** Opening RECORDS SUPPLIED block **
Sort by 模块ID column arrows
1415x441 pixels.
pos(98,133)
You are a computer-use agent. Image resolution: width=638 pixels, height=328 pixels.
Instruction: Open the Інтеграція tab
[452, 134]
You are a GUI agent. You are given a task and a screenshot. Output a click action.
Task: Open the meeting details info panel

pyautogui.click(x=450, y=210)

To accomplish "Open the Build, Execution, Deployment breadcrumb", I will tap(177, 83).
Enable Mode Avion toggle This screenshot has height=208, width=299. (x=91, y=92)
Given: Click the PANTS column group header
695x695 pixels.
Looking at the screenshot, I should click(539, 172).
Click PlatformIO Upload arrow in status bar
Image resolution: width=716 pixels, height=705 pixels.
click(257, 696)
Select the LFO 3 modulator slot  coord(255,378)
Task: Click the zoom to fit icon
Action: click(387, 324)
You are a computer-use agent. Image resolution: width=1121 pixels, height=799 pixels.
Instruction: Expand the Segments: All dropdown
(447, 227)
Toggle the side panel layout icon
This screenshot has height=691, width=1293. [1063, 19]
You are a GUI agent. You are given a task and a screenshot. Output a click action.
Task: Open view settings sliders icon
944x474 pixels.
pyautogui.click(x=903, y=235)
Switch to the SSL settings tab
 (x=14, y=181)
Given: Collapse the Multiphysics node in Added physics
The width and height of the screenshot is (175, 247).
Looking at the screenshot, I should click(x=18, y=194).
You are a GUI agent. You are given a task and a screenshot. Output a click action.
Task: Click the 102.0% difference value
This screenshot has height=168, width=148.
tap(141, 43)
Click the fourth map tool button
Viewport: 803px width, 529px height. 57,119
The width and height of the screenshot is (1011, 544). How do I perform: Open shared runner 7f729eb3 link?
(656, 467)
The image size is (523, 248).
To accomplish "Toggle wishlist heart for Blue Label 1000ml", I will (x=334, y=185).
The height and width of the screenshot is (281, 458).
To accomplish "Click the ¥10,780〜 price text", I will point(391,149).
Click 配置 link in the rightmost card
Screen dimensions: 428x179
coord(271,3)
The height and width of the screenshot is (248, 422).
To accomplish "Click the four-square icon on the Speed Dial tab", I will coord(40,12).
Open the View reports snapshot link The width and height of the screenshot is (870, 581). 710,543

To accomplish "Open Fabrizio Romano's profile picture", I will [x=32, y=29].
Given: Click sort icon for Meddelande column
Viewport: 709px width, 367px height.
** Closing RECORDS SUPPLIED block **
Nothing in the records should be left out; write all of them out again exactly.

Sort by 模块ID column arrows
1415x441 pixels.
pos(98,133)
You are a computer-use agent. Image resolution: width=638 pixels, height=328 pixels.
Instruction: Open the Інтеграція tab
[452, 134]
You are a GUI agent. You are given a task and a screenshot. Output a click action.
Task: Open the meeting details info panel

pyautogui.click(x=450, y=210)

To accomplish "Open the Build, Execution, Deployment breadcrumb", I will tap(177, 83).
Enable Mode Avion toggle This screenshot has height=208, width=299. (x=91, y=92)
Given: Click the PANTS column group header
695x695 pixels.
Looking at the screenshot, I should click(539, 172).
Click PlatformIO Upload arrow in status bar
Image resolution: width=716 pixels, height=705 pixels.
click(257, 696)
Select the LFO 3 modulator slot  coord(255,378)
Task: Click the zoom to fit icon
Action: click(387, 324)
You are a computer-use agent. Image resolution: width=1121 pixels, height=799 pixels.
Instruction: Expand the Segments: All dropdown
(447, 227)
Toggle the side panel layout icon
This screenshot has height=691, width=1293. [1063, 19]
You are a GUI agent. You are given a task and a screenshot. Output a click action.
Task: Open view settings sliders icon
944x474 pixels.
pyautogui.click(x=903, y=235)
Switch to the SSL settings tab
 (x=14, y=181)
Given: Collapse the Multiphysics node in Added physics
The width and height of the screenshot is (175, 247).
Looking at the screenshot, I should click(x=18, y=194).
You are a GUI agent. You are given a task and a screenshot. Output a click action.
Task: Click the 102.0% difference value
This screenshot has height=168, width=148.
tap(141, 43)
Click the fourth map tool button
Viewport: 803px width, 529px height. 57,119
The width and height of the screenshot is (1011, 544). How do I perform: Open shared runner 7f729eb3 link?
(656, 467)
The image size is (523, 248).
To accomplish "Toggle wishlist heart for Blue Label 1000ml", I will (x=334, y=185).
The height and width of the screenshot is (281, 458).
To accomplish "Click the ¥10,780〜 price text", I will point(391,149).
Click 配置 link in the rightmost card
Screen dimensions: 428x179
coord(271,3)
The height and width of the screenshot is (248, 422).
To accomplish "Click the four-square icon on the Speed Dial tab", I will coord(40,12).
Open the View reports snapshot link The width and height of the screenshot is (870, 581). 710,543

To accomplish "Open Fabrizio Romano's profile picture", I will [x=32, y=29].
Given: Click sort icon for Meddelande column
Viewport: 709px width, 367px height.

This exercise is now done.